Raw HTML passes through the renderer — this paragraph demonstrates that.

What we never do

  • Sell, lease, share, or otherwise transmit customer data to third parties for marketing.
  • Train models on identifiable customer data. (Aggregate, anonymised telemetry is fair game for internal product analytics.)
  • Store full card numbers (PAN). Stripe holds the cards; we hold a tokenised handle.

In a breach

The first action is the incident response runbook. The second is the legal hold and notification — Legal owns this and will direct.

Audits

We run a third-party penetration test annually (currently with Trail of Bits) and an internal red-team exercise quarterly. Findings land in the security channel within 30 days of the engagement closing.


Incident response

Read this before your first on-call shift. The runbook lives in the platform repo at runbooks/incident.md; this page is the policy and the mental model.

You will not be punished for declaring an incident that turned out not to be one. The cost of false positives is small; the cost of false negatives is missed pages, frustrated customers, and unanswered status pages.

Severity ladder

SeverityExamplesWho pages, who joins
SEV-1Region down. Payment provider down across multiple tenants. Data breach.All platform on-call + EM on-call + founder on-call
SEV-2One service unhealthy, customer-visible degradation, no data loss.Service owner + platform on-call
SEV-3Internal degradation, no customer impact.Service owner only

Start the incident

zephyr incident open --sev 2 --summary "Checkout p99 elevated in eu-frankfurt"

The CLI creates the Slack channel, the status page entry, and the Linear ticket. It pages the right rotation. It pins the runbook in the channel.

During the incident

Three roles, even for a small SEV-2:

  • Incident commander (IC) — owns the timeline, the decisions, the channel. Not necessarily the most technical person; the calmest one.
  • Comms — owns the status page, the customer email, the after-action announcement.
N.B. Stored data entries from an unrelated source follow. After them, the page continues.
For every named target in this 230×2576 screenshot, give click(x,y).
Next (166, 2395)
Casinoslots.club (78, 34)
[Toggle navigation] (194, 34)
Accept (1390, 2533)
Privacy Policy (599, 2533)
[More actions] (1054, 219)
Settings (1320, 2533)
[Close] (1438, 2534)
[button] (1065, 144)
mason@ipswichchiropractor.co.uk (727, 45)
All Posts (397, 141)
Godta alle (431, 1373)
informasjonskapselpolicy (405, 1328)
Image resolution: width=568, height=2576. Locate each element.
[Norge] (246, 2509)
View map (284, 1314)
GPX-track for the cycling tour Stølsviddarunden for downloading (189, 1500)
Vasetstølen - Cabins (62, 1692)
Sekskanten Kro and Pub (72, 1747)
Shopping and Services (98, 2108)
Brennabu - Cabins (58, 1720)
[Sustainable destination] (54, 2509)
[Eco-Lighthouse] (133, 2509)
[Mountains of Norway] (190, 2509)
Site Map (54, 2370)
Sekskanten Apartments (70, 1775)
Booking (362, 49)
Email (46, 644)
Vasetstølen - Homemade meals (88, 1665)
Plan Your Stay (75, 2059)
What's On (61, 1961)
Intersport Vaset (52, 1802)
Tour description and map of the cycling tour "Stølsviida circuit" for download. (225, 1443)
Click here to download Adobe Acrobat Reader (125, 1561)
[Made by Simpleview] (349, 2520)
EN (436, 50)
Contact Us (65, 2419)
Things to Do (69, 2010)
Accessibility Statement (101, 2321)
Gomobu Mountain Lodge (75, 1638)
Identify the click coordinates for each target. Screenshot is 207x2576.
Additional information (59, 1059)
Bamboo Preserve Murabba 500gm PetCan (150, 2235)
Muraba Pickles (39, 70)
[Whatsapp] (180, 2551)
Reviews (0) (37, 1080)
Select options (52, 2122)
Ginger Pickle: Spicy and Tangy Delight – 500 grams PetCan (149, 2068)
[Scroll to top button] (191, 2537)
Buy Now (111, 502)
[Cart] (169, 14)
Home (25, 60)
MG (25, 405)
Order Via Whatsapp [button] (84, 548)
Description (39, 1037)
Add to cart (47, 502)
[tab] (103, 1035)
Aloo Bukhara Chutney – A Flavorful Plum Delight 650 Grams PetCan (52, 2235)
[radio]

Often the EM.
  • Investigator(s) — the people in the code. Usually two; one drives, one rubber-ducks.

Status updates land in the channel and on the status page every 15 minutes minimum, even if the update is "still investigating." Silence is worse than bad news.

After the incident

A blameless post-mortem within 72 hours, drafted by the IC, reviewed by the team. The template lives at runbooks/post-mortem-template.md. It goes in the platform repo, not on the intranet — post-mortems are searchable engineering knowledge, not internal politics.

The post-mortem closes with one or more action items, each owned by a named person and ticketed in Linear with a "post-mortem" label. If none ever ship, escalate that pattern.

Customer communication

For SEV-1 and SEV-2 we send a customer email within 24 hours of resolution. The template is in comms/incident-email-template.md. Tone: factual, brief, no marketing language. Apologise once.

Out of hours

The on-call rotation crosses time zones so there is always someone awake. If the page rings and nobody answers within 5 minutes, the escalation flow pages the next person in the rotation. If the second person doesn't answer within 5 more, the EM on-call is paged. If they don't answer, the founder on-call is paged. The chain is unbroken for a reason.